Our children have been locked out of schools since March 16th 2020. Remote learning for the last three months of the school year was basically a failure, don’t let anyone else tell you differently. The very idea of remote learning is classist in nature, because it requires resources to meet the standard necessary for an adequate learning environment. My sister has two children and they both have access to iPads and laptops. They have the resources to meet the standards. I’ve spoken to parents that aren’t as lucky. One parent, in particular, has three children ages 10, 8 and 5. The parent has one laptop and one phone. All of the children cannot possibly meet the standards of an adequate learning environment. Not to mention the aforementioned parent works at Target, so she doesn’t have the leisure of working from home. The idea that remote learning works for everyone is classist in nature.
The biggest disappointment lies within the bureaucracy and the politics surrounding the decision on any school reopening plans. Last Friday, Mayor DeBlasio released his school reopening plan to mixed reviews. The plan calls for a blended approach of weekly remote learning and in-school learning. Most students would be in class two to three days a week and teachers would be tested regularly. DOE Chancellor Carranza also created this round-robin kind of guideline for schools where a student tests positive. This past Monday, teachers staged a protest against the reopening plan. Among their concerns is the fact that many classrooms simply do not have proper ventilation and the teachers don’t feel safe returning.

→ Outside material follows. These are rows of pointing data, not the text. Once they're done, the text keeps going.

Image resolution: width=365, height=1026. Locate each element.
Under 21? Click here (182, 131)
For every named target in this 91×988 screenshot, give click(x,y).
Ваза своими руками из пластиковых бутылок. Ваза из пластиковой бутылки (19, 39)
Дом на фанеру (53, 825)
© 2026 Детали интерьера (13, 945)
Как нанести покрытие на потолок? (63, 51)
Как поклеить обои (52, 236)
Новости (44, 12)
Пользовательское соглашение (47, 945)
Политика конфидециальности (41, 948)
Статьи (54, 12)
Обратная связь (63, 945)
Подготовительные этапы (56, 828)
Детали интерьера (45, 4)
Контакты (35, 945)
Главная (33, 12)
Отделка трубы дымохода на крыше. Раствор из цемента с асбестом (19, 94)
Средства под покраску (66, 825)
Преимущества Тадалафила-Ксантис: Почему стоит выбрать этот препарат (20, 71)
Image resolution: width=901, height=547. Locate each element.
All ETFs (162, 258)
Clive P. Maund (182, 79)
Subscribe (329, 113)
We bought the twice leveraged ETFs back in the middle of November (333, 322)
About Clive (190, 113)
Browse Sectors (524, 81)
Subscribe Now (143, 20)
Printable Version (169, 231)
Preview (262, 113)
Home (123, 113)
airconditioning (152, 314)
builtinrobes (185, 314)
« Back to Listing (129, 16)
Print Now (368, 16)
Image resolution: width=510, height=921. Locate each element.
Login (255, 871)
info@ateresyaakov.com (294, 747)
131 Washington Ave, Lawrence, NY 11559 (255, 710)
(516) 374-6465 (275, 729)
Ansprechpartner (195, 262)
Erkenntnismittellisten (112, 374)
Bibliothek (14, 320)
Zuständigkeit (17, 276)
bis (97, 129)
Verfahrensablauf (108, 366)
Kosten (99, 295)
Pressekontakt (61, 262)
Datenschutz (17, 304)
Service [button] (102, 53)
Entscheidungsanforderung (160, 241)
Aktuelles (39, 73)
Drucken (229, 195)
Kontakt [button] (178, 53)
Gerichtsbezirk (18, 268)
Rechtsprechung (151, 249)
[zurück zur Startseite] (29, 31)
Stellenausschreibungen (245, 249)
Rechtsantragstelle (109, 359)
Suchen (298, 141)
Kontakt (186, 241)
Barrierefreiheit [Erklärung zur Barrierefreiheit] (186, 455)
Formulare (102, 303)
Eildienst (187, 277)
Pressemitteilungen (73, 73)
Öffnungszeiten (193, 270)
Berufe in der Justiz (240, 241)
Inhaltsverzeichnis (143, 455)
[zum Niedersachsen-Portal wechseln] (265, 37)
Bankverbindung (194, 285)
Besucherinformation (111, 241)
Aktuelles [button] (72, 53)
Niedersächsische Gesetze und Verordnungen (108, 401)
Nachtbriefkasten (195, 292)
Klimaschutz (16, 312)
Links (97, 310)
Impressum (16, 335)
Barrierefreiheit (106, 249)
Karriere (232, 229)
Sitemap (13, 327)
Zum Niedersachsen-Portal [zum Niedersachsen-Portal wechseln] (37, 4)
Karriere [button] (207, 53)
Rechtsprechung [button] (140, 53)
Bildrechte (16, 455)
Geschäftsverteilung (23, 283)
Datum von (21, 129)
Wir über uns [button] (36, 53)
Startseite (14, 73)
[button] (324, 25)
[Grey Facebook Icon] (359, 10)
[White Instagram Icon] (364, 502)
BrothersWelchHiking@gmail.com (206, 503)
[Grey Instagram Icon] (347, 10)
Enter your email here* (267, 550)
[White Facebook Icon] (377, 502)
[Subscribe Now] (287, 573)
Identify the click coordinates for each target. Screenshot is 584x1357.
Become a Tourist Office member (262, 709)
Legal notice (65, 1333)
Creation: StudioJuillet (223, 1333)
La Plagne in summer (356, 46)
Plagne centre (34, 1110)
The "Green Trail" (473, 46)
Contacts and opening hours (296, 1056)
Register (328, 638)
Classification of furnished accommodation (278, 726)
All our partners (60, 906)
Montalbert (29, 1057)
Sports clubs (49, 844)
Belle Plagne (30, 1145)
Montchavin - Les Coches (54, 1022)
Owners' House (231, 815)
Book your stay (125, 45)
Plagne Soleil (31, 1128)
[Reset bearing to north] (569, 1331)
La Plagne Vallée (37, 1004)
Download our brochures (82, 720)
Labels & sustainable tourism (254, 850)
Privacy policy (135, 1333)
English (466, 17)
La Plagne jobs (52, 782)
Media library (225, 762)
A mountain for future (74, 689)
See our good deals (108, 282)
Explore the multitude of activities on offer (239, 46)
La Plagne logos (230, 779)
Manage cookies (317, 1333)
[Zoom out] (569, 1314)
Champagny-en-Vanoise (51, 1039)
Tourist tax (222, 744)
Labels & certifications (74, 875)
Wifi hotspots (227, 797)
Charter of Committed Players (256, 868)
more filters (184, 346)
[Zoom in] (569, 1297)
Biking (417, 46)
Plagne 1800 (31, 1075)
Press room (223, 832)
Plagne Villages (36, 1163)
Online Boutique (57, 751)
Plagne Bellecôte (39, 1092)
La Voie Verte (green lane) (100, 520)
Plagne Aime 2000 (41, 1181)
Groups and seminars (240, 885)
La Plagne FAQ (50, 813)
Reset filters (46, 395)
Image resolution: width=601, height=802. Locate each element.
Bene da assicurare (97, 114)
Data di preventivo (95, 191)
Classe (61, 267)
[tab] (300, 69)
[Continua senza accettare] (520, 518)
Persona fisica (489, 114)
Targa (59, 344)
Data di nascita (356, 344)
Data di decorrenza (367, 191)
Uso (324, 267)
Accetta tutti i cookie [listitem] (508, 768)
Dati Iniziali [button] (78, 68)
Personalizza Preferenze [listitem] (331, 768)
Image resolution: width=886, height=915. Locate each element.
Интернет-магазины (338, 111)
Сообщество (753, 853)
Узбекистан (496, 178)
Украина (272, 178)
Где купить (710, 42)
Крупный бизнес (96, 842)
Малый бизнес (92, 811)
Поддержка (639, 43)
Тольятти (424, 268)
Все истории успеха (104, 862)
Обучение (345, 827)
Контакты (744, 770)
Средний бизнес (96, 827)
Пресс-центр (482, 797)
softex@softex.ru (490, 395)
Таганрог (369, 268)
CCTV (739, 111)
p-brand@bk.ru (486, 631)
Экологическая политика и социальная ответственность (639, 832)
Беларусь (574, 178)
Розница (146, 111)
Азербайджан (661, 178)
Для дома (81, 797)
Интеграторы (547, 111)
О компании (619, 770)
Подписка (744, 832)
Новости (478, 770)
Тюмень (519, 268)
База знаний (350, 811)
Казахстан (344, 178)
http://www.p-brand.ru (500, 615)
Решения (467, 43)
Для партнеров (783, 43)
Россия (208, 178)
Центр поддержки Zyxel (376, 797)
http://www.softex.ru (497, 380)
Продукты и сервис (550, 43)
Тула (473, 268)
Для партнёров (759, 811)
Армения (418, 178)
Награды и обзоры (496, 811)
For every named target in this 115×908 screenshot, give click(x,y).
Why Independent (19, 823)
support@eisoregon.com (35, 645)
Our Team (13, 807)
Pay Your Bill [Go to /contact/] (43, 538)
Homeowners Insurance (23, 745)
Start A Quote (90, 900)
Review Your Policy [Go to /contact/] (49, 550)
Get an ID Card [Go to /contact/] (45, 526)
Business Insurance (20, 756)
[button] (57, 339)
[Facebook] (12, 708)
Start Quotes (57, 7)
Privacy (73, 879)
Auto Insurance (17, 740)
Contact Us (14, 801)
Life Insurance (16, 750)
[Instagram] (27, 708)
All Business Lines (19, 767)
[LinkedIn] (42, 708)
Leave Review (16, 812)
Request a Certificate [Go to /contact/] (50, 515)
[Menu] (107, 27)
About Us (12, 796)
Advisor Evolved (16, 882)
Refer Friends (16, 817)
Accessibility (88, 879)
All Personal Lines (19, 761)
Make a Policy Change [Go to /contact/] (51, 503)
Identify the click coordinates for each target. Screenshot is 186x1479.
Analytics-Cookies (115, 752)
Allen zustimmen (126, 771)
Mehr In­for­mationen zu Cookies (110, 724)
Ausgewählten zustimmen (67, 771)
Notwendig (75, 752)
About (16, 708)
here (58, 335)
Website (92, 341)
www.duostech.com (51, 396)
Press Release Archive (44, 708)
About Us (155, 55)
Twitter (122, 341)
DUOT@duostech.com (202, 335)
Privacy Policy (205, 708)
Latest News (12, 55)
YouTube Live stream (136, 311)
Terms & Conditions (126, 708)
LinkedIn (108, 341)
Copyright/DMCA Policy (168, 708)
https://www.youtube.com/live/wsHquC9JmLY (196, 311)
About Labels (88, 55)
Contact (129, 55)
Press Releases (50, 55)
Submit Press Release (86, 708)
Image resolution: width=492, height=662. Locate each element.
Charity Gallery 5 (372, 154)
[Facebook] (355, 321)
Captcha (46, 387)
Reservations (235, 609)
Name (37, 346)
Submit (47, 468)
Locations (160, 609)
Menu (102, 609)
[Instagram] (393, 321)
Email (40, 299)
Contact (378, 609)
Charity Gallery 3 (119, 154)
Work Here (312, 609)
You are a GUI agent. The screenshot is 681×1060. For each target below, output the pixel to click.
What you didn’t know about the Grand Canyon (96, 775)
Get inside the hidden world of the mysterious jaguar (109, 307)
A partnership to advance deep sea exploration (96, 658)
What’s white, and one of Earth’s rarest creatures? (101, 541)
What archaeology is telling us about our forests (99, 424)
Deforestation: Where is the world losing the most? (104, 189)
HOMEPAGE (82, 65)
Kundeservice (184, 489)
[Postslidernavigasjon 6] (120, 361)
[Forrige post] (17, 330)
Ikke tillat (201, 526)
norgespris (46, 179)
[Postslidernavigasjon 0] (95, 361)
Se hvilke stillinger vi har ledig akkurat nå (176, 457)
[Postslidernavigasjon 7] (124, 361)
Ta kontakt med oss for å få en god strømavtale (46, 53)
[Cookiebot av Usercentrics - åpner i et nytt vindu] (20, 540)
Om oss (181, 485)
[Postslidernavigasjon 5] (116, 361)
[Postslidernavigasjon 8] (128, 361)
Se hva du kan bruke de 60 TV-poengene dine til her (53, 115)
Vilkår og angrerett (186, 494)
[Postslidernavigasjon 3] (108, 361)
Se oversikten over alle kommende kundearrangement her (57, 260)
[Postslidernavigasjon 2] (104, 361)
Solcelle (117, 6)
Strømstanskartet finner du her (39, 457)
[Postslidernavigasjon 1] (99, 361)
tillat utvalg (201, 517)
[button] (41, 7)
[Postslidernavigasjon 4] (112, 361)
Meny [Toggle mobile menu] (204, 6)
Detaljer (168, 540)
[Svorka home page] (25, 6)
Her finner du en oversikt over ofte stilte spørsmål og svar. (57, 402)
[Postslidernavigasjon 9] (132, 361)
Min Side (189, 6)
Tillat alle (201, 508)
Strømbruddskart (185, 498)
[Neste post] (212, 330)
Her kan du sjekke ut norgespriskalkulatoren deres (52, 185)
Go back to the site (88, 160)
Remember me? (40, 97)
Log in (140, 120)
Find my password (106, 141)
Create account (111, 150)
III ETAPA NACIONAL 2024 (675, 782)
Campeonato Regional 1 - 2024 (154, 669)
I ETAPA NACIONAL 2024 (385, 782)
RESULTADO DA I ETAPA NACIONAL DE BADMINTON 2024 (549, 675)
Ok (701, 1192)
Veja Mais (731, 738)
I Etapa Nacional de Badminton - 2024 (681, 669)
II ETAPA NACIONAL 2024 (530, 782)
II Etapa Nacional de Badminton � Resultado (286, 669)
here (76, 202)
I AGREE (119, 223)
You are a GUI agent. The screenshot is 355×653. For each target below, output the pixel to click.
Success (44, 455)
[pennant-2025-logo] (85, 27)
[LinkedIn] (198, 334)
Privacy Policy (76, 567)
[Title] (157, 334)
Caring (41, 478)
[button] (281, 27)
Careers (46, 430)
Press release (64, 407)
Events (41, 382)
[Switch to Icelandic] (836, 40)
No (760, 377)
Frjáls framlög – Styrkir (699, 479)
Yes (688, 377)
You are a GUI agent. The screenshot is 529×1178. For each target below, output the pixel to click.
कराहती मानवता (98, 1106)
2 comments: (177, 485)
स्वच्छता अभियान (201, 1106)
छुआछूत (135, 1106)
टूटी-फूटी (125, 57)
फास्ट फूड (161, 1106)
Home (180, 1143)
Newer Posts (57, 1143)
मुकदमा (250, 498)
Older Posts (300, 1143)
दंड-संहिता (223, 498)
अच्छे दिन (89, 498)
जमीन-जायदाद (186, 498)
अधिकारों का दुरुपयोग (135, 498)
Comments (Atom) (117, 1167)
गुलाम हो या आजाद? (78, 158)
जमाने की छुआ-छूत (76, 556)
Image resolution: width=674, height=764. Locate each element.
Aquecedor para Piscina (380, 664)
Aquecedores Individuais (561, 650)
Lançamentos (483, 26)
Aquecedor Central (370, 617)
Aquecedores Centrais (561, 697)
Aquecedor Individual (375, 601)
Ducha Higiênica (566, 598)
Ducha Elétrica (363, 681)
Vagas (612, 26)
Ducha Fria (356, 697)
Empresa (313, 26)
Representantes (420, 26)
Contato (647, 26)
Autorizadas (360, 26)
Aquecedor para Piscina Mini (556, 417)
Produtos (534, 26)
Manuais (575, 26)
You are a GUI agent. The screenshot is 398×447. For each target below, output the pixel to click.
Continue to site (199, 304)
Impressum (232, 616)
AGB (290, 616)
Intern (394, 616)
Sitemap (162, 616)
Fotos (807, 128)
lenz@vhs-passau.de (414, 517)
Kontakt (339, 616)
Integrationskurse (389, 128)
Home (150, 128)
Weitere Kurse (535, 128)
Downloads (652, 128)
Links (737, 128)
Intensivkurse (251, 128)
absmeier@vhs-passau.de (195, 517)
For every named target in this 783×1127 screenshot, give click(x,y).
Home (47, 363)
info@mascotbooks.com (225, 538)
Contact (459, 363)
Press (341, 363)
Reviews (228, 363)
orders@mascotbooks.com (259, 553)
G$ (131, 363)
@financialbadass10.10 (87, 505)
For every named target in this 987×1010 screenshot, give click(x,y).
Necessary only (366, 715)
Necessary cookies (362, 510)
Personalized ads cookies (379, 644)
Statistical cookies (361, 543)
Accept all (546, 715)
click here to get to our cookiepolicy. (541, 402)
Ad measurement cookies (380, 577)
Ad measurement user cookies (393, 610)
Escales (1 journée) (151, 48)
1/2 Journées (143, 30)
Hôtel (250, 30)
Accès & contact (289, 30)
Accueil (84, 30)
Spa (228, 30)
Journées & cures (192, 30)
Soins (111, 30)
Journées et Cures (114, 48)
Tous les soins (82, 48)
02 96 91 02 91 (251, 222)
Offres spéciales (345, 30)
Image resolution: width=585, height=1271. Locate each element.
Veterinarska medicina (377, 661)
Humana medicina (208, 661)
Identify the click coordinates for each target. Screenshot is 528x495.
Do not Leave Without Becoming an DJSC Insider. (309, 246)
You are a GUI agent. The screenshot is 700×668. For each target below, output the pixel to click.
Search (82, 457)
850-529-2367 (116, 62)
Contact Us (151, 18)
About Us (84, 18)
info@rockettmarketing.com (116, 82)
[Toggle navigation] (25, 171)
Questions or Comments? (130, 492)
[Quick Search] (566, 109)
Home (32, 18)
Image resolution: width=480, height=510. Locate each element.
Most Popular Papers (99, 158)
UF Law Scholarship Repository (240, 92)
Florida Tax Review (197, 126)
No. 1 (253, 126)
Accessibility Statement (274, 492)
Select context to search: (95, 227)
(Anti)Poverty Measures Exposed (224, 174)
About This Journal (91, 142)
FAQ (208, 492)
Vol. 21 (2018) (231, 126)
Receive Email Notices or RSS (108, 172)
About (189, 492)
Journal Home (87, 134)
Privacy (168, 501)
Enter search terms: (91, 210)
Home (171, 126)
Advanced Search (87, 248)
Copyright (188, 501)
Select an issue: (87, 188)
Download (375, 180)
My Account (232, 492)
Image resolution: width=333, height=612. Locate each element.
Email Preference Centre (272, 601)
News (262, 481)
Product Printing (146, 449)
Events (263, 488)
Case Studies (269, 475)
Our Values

So, what is the right answer? And, if there are no right answers then what is a reasonable middle ground? The DOE recently created a portal for parents that would allow them to choose 100% remote learning for their children or the hybrid approach mentioned in DeBlasio’s reopening plan. As of today, roughly 25% of the families that have filled out the survey have chosen 100% remote learning. Parents have until this Friday to choose a plan for their children.
What baffles me is this, there are many variations of in school learning that could satisfy the arguments that both sides have with regards to kids returning to school. For example, teachers can still teach remotely if children are in school. Simply equip each classroom with a large screen and have teachers instruct from their homes. You can staff each classroom with a health professional, trained to triage students and certified in class management. You could shorten class sizes to less than 20, and provide plexiglass around the desks to mitigate contact. Or, you can expand upon the ventilation of each classroom and keep students in the same classroom all day to lessen person to person contact. The truth is that the Department of Education has had five months to create a strategy to confront the new concerns in a way that would be sufficient. Instead, they’ve done nothing and want us to send our children and our families back into the school system that in all honesty wasn’t the safest space health wise prior to Covid. You look around the globe and what you find is school systems that are using this pandemic as a challenge to make a new system of educating children. For example, in China children take their temperature before leaving home and upload the results to an app that logs their temperature into a school database. Their temperature is taken again when they arrive at school. In Amsterdam, schools are required to maintain the same social bubble all day every day – the same students and the same teacher, in the same rooms everyday. My point is that instead of using this obstacle as a way to erect new paradigms, it seems as if the DOE and the Mayor want to put children and teachers back into the same archaic one, albeit for only three days a week.
School and learning are essential. The people charged with creating a safe way to continue the education process have to do a better job. While there are some children that can and will thrive under 100% remote learning, for most families such a thing would be a burden that wouldn’t work – not for the kids and not for the parents.